● ITEMS
........
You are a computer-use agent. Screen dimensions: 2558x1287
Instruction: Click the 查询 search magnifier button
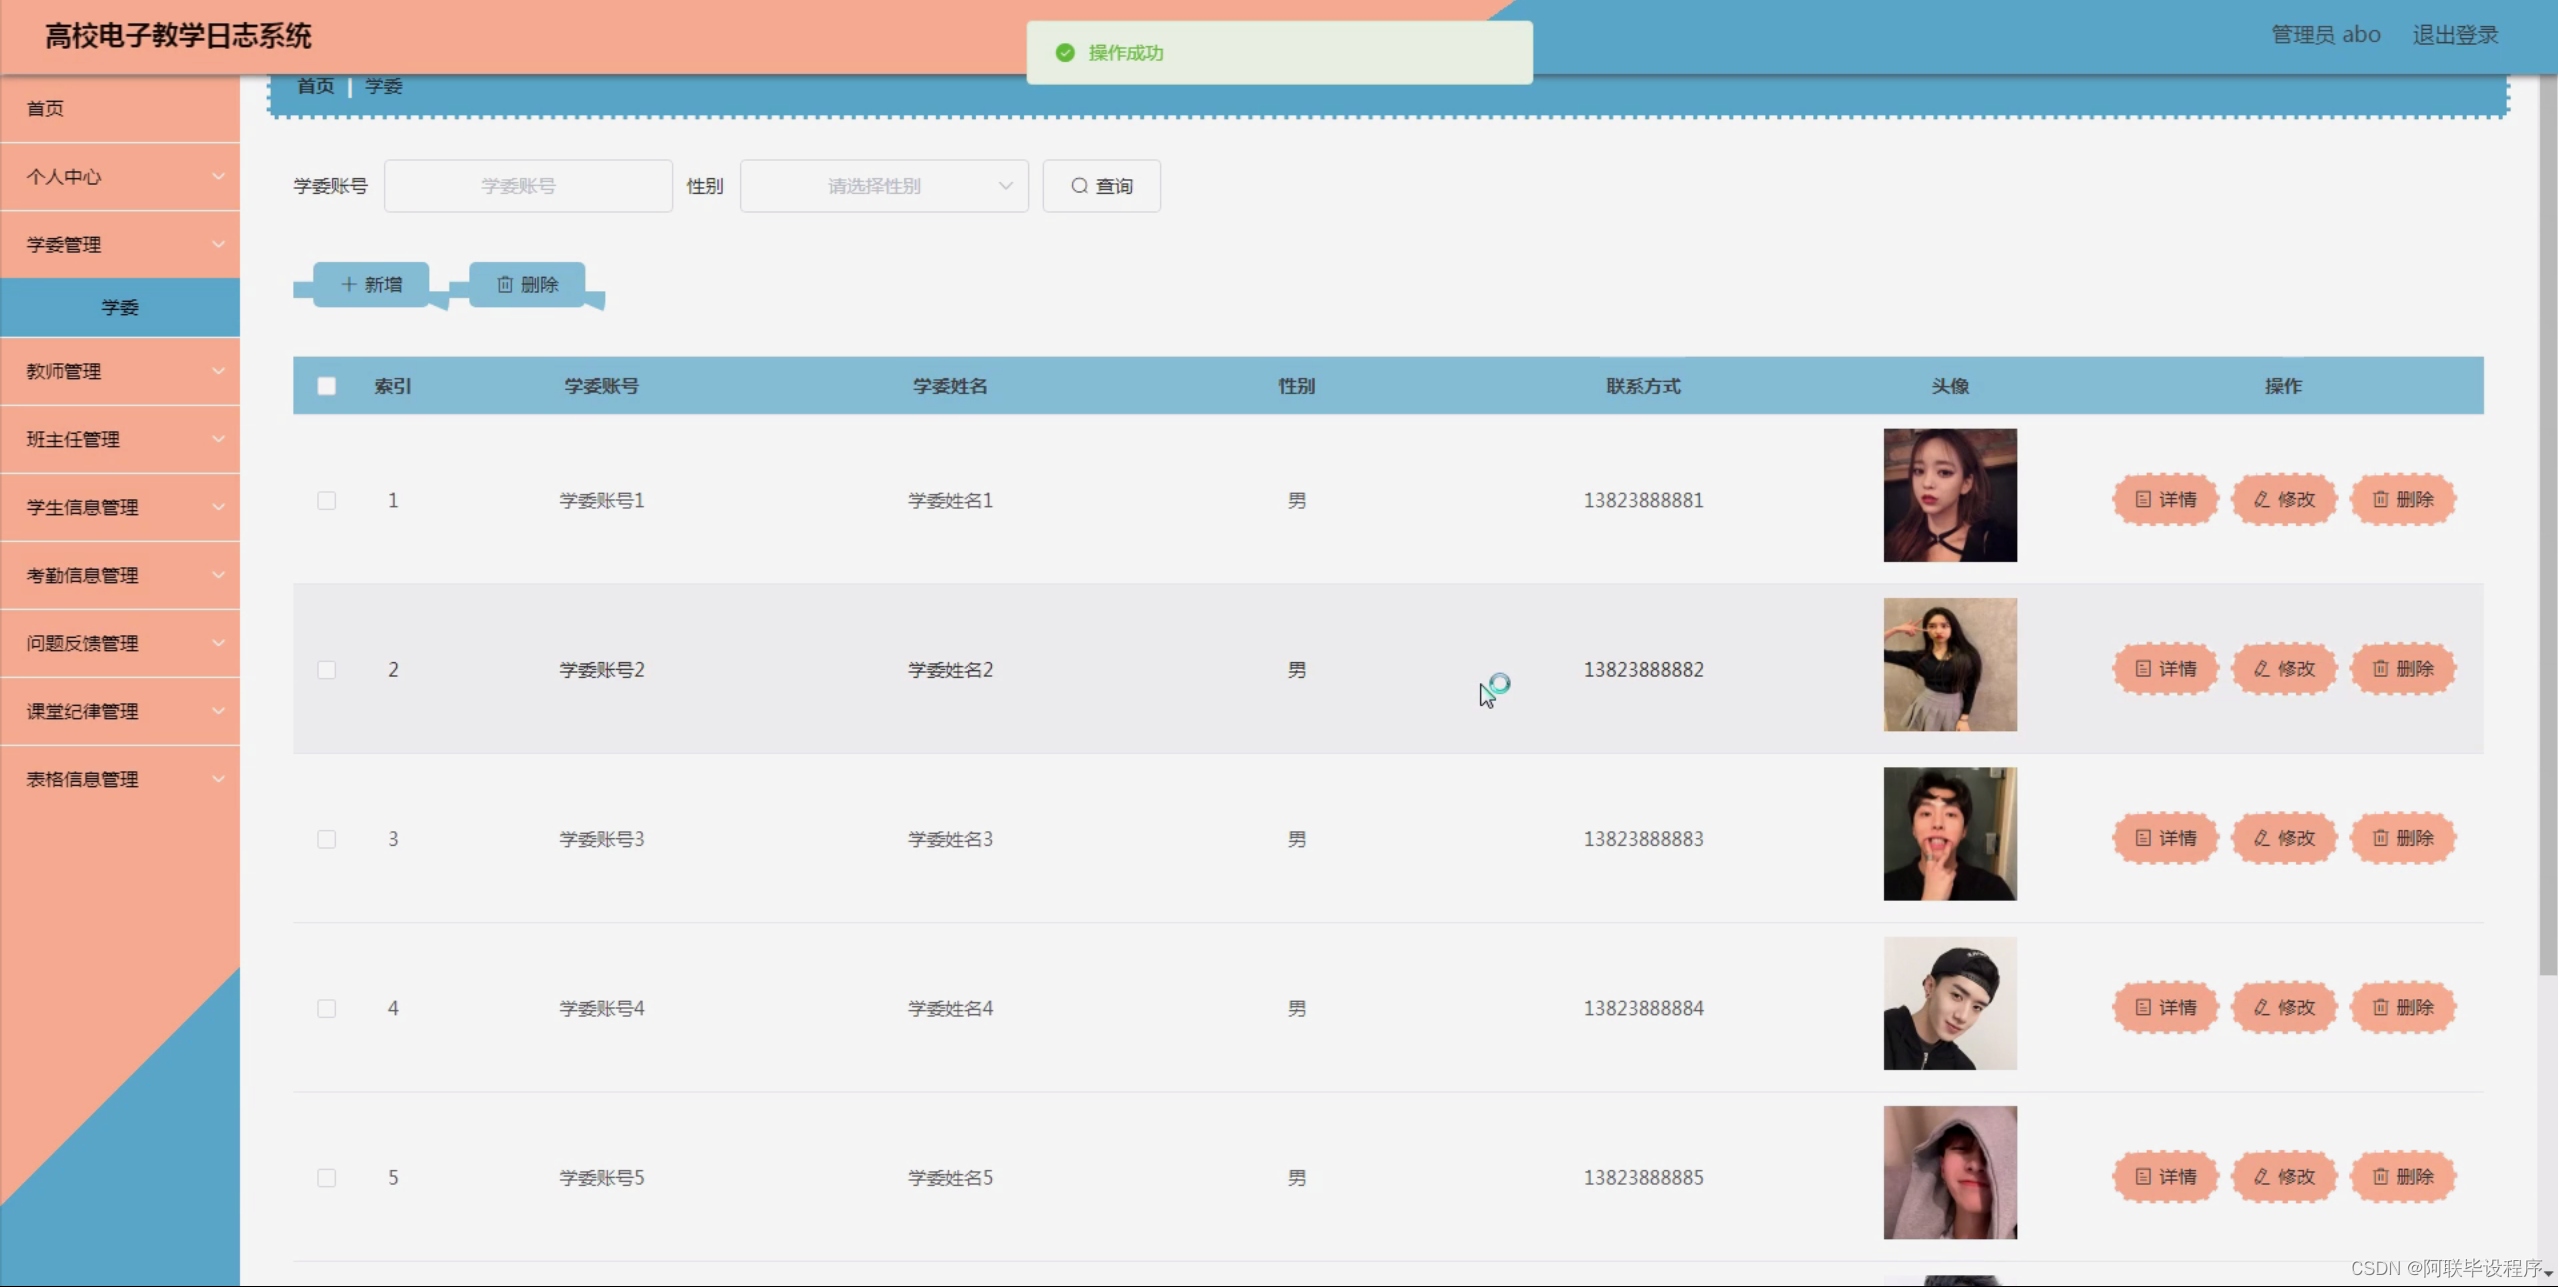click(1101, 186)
........
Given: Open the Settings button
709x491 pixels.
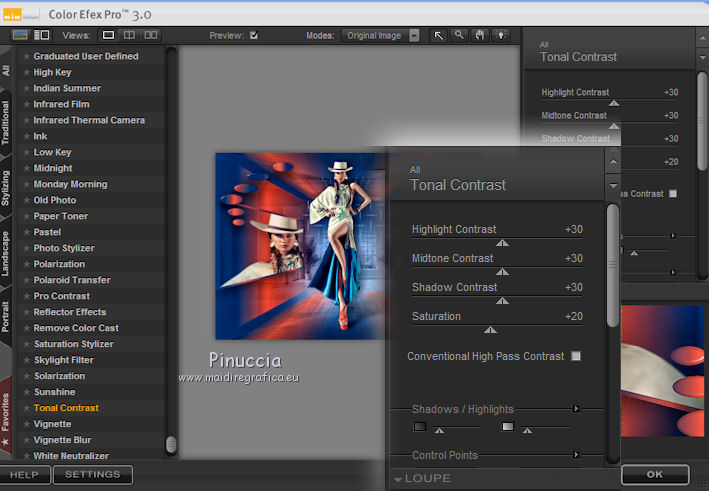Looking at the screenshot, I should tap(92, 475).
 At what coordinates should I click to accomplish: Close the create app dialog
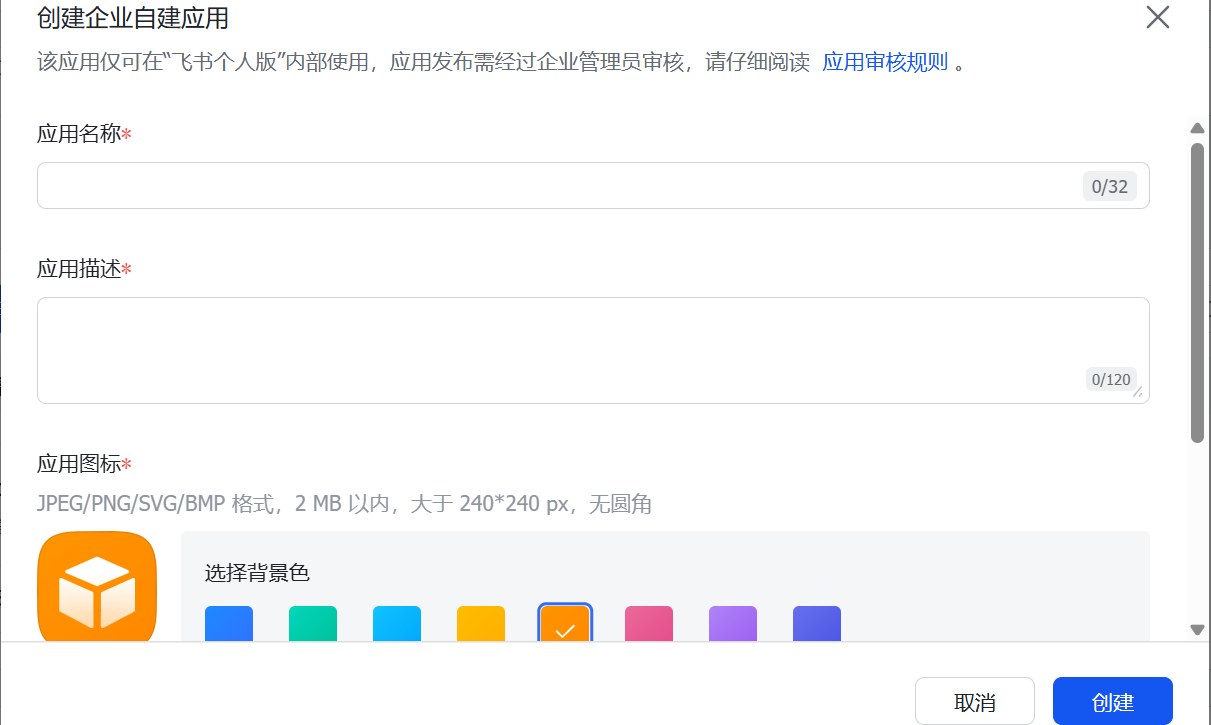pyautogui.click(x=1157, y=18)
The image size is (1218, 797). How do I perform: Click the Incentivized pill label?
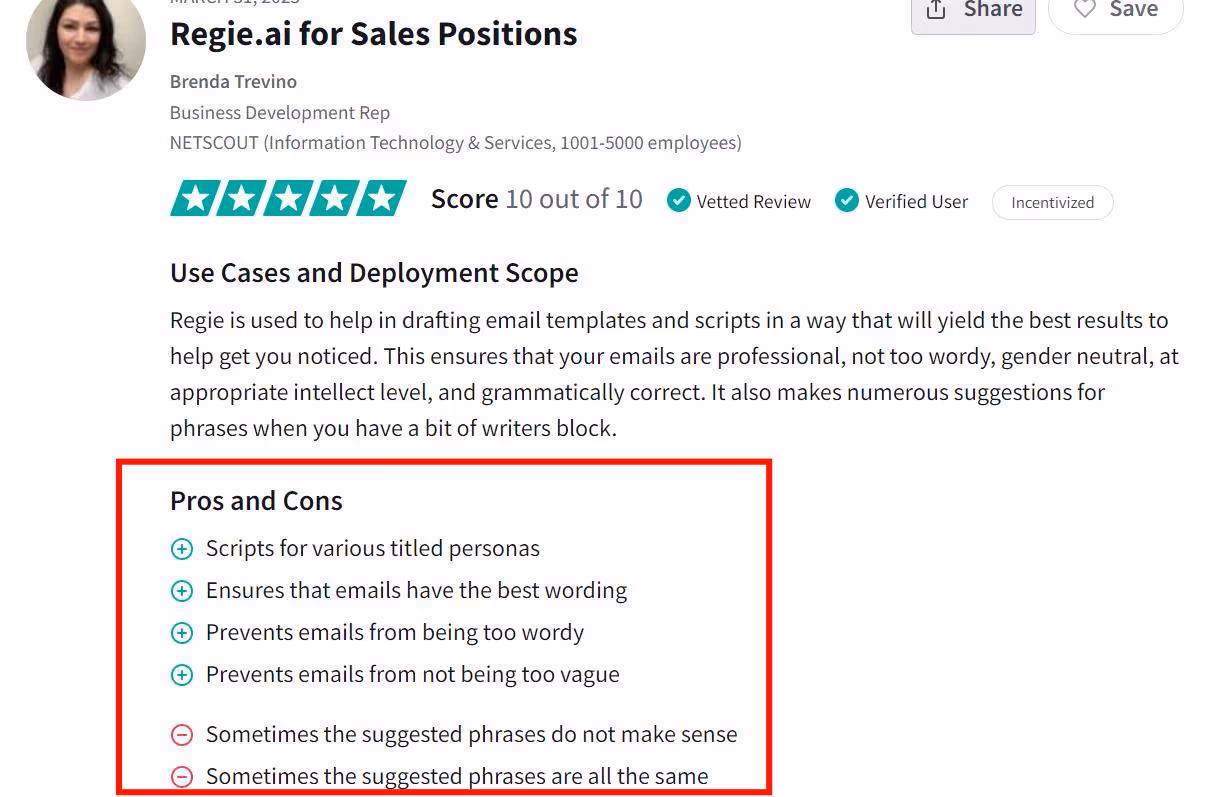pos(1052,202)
........
Rewrite the records beginning at the line that has "The image size" and stopping after the line that has "pos(1052,202)", requests included. Scale every coordinate in the answers by 0.55, round to whole numbers with halves going up, and leave the pictures out.

The image size is (1218, 797). How do I perform: Click the Incentivized pill label?
pos(579,111)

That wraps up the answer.